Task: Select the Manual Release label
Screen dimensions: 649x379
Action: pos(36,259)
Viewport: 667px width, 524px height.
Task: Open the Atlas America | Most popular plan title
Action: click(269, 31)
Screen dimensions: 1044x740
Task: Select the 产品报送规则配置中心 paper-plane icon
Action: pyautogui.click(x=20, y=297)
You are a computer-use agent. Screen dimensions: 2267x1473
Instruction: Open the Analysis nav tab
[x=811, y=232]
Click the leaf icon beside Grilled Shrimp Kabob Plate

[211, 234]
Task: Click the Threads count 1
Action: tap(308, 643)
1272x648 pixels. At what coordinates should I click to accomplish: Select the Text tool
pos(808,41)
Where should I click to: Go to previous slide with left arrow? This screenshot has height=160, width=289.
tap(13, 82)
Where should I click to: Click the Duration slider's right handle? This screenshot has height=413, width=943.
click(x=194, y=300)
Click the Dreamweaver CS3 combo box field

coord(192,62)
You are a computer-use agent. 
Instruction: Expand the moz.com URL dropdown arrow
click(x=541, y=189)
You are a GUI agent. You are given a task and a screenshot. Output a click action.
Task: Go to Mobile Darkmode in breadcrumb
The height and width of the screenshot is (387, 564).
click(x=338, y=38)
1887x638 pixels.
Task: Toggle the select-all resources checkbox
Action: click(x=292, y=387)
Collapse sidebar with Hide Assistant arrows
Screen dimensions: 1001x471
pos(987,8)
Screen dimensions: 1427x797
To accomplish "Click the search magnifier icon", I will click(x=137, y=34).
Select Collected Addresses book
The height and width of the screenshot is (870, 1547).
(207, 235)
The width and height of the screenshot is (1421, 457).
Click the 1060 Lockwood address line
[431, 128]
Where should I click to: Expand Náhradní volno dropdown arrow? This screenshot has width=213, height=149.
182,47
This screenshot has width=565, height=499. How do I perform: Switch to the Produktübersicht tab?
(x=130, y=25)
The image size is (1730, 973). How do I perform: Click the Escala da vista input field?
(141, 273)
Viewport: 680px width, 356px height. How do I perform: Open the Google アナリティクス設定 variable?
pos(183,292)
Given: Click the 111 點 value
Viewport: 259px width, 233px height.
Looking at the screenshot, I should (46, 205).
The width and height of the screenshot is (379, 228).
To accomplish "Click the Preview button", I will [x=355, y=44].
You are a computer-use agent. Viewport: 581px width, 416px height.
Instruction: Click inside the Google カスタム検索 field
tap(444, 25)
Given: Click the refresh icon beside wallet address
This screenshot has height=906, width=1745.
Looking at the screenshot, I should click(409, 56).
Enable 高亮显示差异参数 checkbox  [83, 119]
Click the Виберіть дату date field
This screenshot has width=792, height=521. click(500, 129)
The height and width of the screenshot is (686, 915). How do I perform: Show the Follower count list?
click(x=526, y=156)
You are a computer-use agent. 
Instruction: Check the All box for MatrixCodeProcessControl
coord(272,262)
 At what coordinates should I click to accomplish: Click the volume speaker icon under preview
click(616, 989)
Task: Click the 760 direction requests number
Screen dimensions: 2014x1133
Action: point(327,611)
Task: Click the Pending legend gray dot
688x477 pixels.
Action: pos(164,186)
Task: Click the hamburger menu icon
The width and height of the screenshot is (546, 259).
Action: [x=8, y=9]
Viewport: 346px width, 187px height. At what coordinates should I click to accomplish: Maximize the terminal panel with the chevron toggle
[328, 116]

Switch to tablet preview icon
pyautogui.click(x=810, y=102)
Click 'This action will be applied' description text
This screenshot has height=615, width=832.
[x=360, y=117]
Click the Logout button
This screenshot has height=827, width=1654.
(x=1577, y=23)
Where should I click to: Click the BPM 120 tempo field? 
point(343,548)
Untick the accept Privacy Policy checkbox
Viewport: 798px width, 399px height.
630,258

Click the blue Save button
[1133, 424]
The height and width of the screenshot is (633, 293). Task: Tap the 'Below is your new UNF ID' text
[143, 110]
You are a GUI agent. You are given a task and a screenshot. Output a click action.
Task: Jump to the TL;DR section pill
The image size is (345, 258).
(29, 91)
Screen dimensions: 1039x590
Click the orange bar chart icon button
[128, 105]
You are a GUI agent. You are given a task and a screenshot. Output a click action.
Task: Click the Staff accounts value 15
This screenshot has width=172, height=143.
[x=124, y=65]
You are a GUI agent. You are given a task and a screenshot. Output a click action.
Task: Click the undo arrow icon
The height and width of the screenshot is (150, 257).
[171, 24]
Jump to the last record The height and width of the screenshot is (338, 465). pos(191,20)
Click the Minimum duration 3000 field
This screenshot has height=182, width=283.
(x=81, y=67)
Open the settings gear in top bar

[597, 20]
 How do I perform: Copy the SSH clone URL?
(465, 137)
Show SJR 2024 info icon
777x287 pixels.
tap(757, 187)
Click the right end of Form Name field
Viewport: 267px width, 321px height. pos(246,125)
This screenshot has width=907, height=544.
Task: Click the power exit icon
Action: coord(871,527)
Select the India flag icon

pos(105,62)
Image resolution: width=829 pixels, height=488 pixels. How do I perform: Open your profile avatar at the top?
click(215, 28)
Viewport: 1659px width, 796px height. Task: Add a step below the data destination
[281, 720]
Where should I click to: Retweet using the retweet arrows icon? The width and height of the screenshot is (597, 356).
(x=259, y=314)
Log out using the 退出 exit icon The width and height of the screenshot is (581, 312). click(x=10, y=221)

- **The request**
Copy out all of the records above, line for line, exactly as they stand.

- **Output for this task**
Task: Select the Manual Release label
Screen dimensions: 649x379
Action: pos(36,259)
Viewport: 667px width, 524px height.
Task: Open the Atlas America | Most popular plan title
Action: click(269, 31)
Screen dimensions: 1044x740
Task: Select the 产品报送规则配置中心 paper-plane icon
Action: pyautogui.click(x=20, y=297)
You are a computer-use agent. Screen dimensions: 2267x1473
Instruction: Open the Analysis nav tab
[x=811, y=232]
Click the leaf icon beside Grilled Shrimp Kabob Plate

[211, 234]
Task: Click the Threads count 1
Action: tap(308, 643)
1272x648 pixels. At what coordinates should I click to accomplish: Select the Text tool
pos(808,41)
Where should I click to: Go to previous slide with left arrow? This screenshot has height=160, width=289.
tap(13, 82)
Where should I click to: Click the Duration slider's right handle? This screenshot has height=413, width=943.
click(x=194, y=300)
Click the Dreamweaver CS3 combo box field

coord(192,62)
You are a computer-use agent. 
Instruction: Expand the moz.com URL dropdown arrow
click(x=541, y=189)
You are a GUI agent. You are given a task and a screenshot. Output a click action.
Task: Go to Mobile Darkmode in breadcrumb
The height and width of the screenshot is (387, 564).
click(x=338, y=38)
1887x638 pixels.
Task: Toggle the select-all resources checkbox
Action: click(x=292, y=387)
Collapse sidebar with Hide Assistant arrows
Screen dimensions: 1001x471
pos(987,8)
Screen dimensions: 1427x797
To accomplish "Click the search magnifier icon", I will click(x=137, y=34).
Select Collected Addresses book
The height and width of the screenshot is (870, 1547).
(207, 235)
The width and height of the screenshot is (1421, 457).
Click the 1060 Lockwood address line
[431, 128]
Where should I click to: Expand Náhradní volno dropdown arrow? This screenshot has width=213, height=149.
182,47
This screenshot has width=565, height=499. How do I perform: Switch to the Produktübersicht tab?
(x=130, y=25)
The image size is (1730, 973). How do I perform: Click the Escala da vista input field?
(141, 273)
Viewport: 680px width, 356px height. How do I perform: Open the Google アナリティクス設定 variable?
pos(183,292)
Given: Click the 111 點 value
Viewport: 259px width, 233px height.
Looking at the screenshot, I should (46, 205).
The width and height of the screenshot is (379, 228).
To accomplish "Click the Preview button", I will [x=355, y=44].
You are a computer-use agent. Viewport: 581px width, 416px height.
Instruction: Click inside the Google カスタム検索 field
tap(444, 25)
Given: Click the refresh icon beside wallet address
This screenshot has height=906, width=1745.
Looking at the screenshot, I should click(409, 56).
Enable 高亮显示差异参数 checkbox  [83, 119]
Click the Виберіть дату date field
This screenshot has width=792, height=521. click(500, 129)
The height and width of the screenshot is (686, 915). How do I perform: Show the Follower count list?
click(x=526, y=156)
You are a computer-use agent. 
Instruction: Check the All box for MatrixCodeProcessControl
coord(272,262)
 At what coordinates should I click to accomplish: Click the volume speaker icon under preview
click(616, 989)
Task: Click the 760 direction requests number
Screen dimensions: 2014x1133
Action: point(327,611)
Task: Click the Pending legend gray dot
688x477 pixels.
Action: pos(164,186)
Task: Click the hamburger menu icon
The width and height of the screenshot is (546, 259).
Action: [x=8, y=9]
Viewport: 346px width, 187px height. At what coordinates should I click to accomplish: Maximize the terminal panel with the chevron toggle
[328, 116]

Switch to tablet preview icon
pyautogui.click(x=810, y=102)
Click 'This action will be applied' description text
This screenshot has height=615, width=832.
[x=360, y=117]
Click the Logout button
This screenshot has height=827, width=1654.
(x=1577, y=23)
Where should I click to: Click the BPM 120 tempo field? 
point(343,548)
Untick the accept Privacy Policy checkbox
Viewport: 798px width, 399px height.
630,258

Click the blue Save button
[1133, 424]
The height and width of the screenshot is (633, 293). Task: Tap the 'Below is your new UNF ID' text
[143, 110]
You are a GUI agent. You are given a task and a screenshot. Output a click action.
Task: Jump to the TL;DR section pill
The image size is (345, 258).
(29, 91)
Screen dimensions: 1039x590
Click the orange bar chart icon button
[128, 105]
You are a GUI agent. You are given a task and a screenshot. Output a click action.
Task: Click the Staff accounts value 15
This screenshot has width=172, height=143.
[x=124, y=65]
You are a GUI agent. You are given a task and a screenshot. Output a click action.
Task: Click the undo arrow icon
The height and width of the screenshot is (150, 257).
[171, 24]
Jump to the last record The height and width of the screenshot is (338, 465). pos(191,20)
Click the Minimum duration 3000 field
This screenshot has height=182, width=283.
(x=81, y=67)
Open the settings gear in top bar

[597, 20]
 How do I perform: Copy the SSH clone URL?
(465, 137)
Show SJR 2024 info icon
777x287 pixels.
tap(757, 187)
Click the right end of Form Name field
Viewport: 267px width, 321px height. pos(246,125)
This screenshot has width=907, height=544.
Task: Click the power exit icon
Action: coord(871,527)
Select the India flag icon

pos(105,62)
Image resolution: width=829 pixels, height=488 pixels. How do I perform: Open your profile avatar at the top?
click(215, 28)
Viewport: 1659px width, 796px height. Task: Add a step below the data destination
[281, 720]
Where should I click to: Retweet using the retweet arrows icon? The width and height of the screenshot is (597, 356).
(x=259, y=314)
Log out using the 退出 exit icon The width and height of the screenshot is (581, 312). click(x=10, y=221)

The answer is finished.